## Your task
Copy every record below exactly as it appears.

::: Supplied data

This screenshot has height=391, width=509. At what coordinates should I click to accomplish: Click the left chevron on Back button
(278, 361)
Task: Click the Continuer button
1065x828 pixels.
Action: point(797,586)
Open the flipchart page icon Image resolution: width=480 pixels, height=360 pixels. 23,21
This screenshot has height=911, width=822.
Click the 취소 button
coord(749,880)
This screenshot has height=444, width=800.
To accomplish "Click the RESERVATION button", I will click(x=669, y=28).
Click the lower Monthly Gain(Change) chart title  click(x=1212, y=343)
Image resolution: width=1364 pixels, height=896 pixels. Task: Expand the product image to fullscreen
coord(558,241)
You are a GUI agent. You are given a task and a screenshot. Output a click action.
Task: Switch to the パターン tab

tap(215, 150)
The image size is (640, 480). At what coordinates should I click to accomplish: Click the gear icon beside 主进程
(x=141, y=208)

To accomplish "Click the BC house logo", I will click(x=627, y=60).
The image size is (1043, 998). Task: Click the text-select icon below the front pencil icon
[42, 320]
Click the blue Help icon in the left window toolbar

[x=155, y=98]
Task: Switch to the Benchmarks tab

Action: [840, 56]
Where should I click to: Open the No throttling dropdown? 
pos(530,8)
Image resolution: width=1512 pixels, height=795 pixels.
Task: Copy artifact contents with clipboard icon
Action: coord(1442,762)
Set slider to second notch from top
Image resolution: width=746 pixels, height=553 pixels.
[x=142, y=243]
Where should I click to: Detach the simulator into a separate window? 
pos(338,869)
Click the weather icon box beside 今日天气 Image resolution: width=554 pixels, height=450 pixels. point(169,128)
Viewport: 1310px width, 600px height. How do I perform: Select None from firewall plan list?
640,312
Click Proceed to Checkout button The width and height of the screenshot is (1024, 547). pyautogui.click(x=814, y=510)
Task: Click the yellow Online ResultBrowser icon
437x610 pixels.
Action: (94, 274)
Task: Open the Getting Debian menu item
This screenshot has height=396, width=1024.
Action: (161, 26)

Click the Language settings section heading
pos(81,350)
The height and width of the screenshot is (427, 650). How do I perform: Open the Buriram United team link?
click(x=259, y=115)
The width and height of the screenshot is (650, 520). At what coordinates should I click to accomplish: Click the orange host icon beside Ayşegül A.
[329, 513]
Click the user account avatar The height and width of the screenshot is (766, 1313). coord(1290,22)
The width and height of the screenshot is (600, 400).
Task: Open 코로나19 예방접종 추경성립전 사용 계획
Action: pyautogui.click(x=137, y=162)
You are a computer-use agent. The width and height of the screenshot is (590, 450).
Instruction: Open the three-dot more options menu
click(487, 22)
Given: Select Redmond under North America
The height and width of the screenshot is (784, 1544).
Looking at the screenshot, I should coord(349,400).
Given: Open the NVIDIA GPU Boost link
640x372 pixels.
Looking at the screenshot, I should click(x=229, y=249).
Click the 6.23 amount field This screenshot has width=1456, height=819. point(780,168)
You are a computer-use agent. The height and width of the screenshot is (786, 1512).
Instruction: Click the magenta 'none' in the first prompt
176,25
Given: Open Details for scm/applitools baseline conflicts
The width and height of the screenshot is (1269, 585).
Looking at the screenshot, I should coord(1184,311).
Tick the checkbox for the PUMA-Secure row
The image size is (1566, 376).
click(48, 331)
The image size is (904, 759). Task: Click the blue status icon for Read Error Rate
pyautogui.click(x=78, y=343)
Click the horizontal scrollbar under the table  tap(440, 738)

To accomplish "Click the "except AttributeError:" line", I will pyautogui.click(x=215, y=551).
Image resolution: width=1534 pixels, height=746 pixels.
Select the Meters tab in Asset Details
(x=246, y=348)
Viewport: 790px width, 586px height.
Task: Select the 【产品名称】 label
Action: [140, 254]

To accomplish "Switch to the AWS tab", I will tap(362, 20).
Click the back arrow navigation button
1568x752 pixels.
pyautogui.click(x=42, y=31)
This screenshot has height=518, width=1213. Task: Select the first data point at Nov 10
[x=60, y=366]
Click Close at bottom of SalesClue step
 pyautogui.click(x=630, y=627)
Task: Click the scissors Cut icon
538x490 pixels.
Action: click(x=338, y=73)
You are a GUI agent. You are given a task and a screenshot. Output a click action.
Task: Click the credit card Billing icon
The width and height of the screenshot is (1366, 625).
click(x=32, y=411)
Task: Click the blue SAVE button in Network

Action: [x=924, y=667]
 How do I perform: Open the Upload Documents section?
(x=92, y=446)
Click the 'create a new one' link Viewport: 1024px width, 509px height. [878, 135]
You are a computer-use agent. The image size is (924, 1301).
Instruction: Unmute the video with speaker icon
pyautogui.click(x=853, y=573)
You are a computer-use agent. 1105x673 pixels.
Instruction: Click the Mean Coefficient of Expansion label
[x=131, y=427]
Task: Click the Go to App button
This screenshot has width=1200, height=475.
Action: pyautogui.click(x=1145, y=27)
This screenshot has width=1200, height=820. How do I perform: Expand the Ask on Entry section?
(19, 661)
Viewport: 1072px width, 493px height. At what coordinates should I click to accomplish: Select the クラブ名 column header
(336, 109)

::::::

## Solution to the exercise
This screenshot has height=391, width=509. At what coordinates should I click to accomplish: Click the left chevron on Back button
(278, 361)
Task: Click the Continuer button
1065x828 pixels.
Action: point(797,586)
Open the flipchart page icon Image resolution: width=480 pixels, height=360 pixels. 23,21
This screenshot has height=911, width=822.
Click the 취소 button
coord(749,880)
This screenshot has height=444, width=800.
To accomplish "Click the RESERVATION button", I will click(x=669, y=28).
Click the lower Monthly Gain(Change) chart title  click(x=1212, y=343)
Image resolution: width=1364 pixels, height=896 pixels. Task: Expand the product image to fullscreen
coord(558,241)
You are a GUI agent. You are given a task and a screenshot. Output a click action.
Task: Switch to the パターン tab

tap(215, 150)
The image size is (640, 480). At what coordinates should I click to accomplish: Click the gear icon beside 主进程
(x=141, y=208)

To accomplish "Click the BC house logo", I will click(x=627, y=60).
The image size is (1043, 998). Task: Click the text-select icon below the front pencil icon
[42, 320]
Click the blue Help icon in the left window toolbar

[x=155, y=98]
Task: Switch to the Benchmarks tab

Action: [840, 56]
Where should I click to: Open the No throttling dropdown? 
pos(530,8)
Image resolution: width=1512 pixels, height=795 pixels.
Task: Copy artifact contents with clipboard icon
Action: coord(1442,762)
Set slider to second notch from top
Image resolution: width=746 pixels, height=553 pixels.
[x=142, y=243]
Where should I click to: Detach the simulator into a separate window? 
pos(338,869)
Click the weather icon box beside 今日天气 Image resolution: width=554 pixels, height=450 pixels. point(169,128)
Viewport: 1310px width, 600px height. How do I perform: Select None from firewall plan list?
640,312
Click Proceed to Checkout button The width and height of the screenshot is (1024, 547). pyautogui.click(x=814, y=510)
Task: Click the yellow Online ResultBrowser icon
437x610 pixels.
Action: (94, 274)
Task: Open the Getting Debian menu item
This screenshot has height=396, width=1024.
Action: (161, 26)

Click the Language settings section heading
pos(81,350)
The height and width of the screenshot is (427, 650). How do I perform: Open the Buriram United team link?
click(x=259, y=115)
The width and height of the screenshot is (650, 520). At what coordinates should I click to accomplish: Click the orange host icon beside Ayşegül A.
[329, 513]
Click the user account avatar The height and width of the screenshot is (766, 1313). coord(1290,22)
The width and height of the screenshot is (600, 400).
Task: Open 코로나19 예방접종 추경성립전 사용 계획
Action: pyautogui.click(x=137, y=162)
You are a computer-use agent. The width and height of the screenshot is (590, 450).
Instruction: Open the three-dot more options menu
click(487, 22)
Given: Select Redmond under North America
The height and width of the screenshot is (784, 1544).
Looking at the screenshot, I should coord(349,400).
Given: Open the NVIDIA GPU Boost link
640x372 pixels.
Looking at the screenshot, I should click(x=229, y=249).
Click the 6.23 amount field This screenshot has width=1456, height=819. point(780,168)
You are a computer-use agent. The height and width of the screenshot is (786, 1512).
Instruction: Click the magenta 'none' in the first prompt
176,25
Given: Open Details for scm/applitools baseline conflicts
The width and height of the screenshot is (1269, 585).
Looking at the screenshot, I should coord(1184,311).
Tick the checkbox for the PUMA-Secure row
The image size is (1566, 376).
click(48, 331)
The image size is (904, 759). Task: Click the blue status icon for Read Error Rate
pyautogui.click(x=78, y=343)
Click the horizontal scrollbar under the table  tap(440, 738)

To accomplish "Click the "except AttributeError:" line", I will pyautogui.click(x=215, y=551).
Image resolution: width=1534 pixels, height=746 pixels.
Select the Meters tab in Asset Details
(x=246, y=348)
Viewport: 790px width, 586px height.
Task: Select the 【产品名称】 label
Action: [140, 254]

To accomplish "Switch to the AWS tab", I will tap(362, 20).
Click the back arrow navigation button
1568x752 pixels.
pyautogui.click(x=42, y=31)
This screenshot has height=518, width=1213. Task: Select the first data point at Nov 10
[x=60, y=366]
Click Close at bottom of SalesClue step
 pyautogui.click(x=630, y=627)
Task: Click the scissors Cut icon
538x490 pixels.
Action: click(x=338, y=73)
You are a GUI agent. You are given a task and a screenshot. Output a click action.
Task: Click the credit card Billing icon
The width and height of the screenshot is (1366, 625).
click(x=32, y=411)
Task: Click the blue SAVE button in Network

Action: [x=924, y=667]
 How do I perform: Open the Upload Documents section?
(x=92, y=446)
Click the 'create a new one' link Viewport: 1024px width, 509px height. [878, 135]
You are a computer-use agent. The image size is (924, 1301).
Instruction: Unmute the video with speaker icon
pyautogui.click(x=853, y=573)
You are a computer-use agent. 1105x673 pixels.
Instruction: Click the Mean Coefficient of Expansion label
[x=131, y=427]
Task: Click the Go to App button
This screenshot has width=1200, height=475.
Action: pyautogui.click(x=1145, y=27)
This screenshot has width=1200, height=820. How do I perform: Expand the Ask on Entry section?
(19, 661)
Viewport: 1072px width, 493px height. At what coordinates should I click to accomplish: Select the クラブ名 column header
(336, 109)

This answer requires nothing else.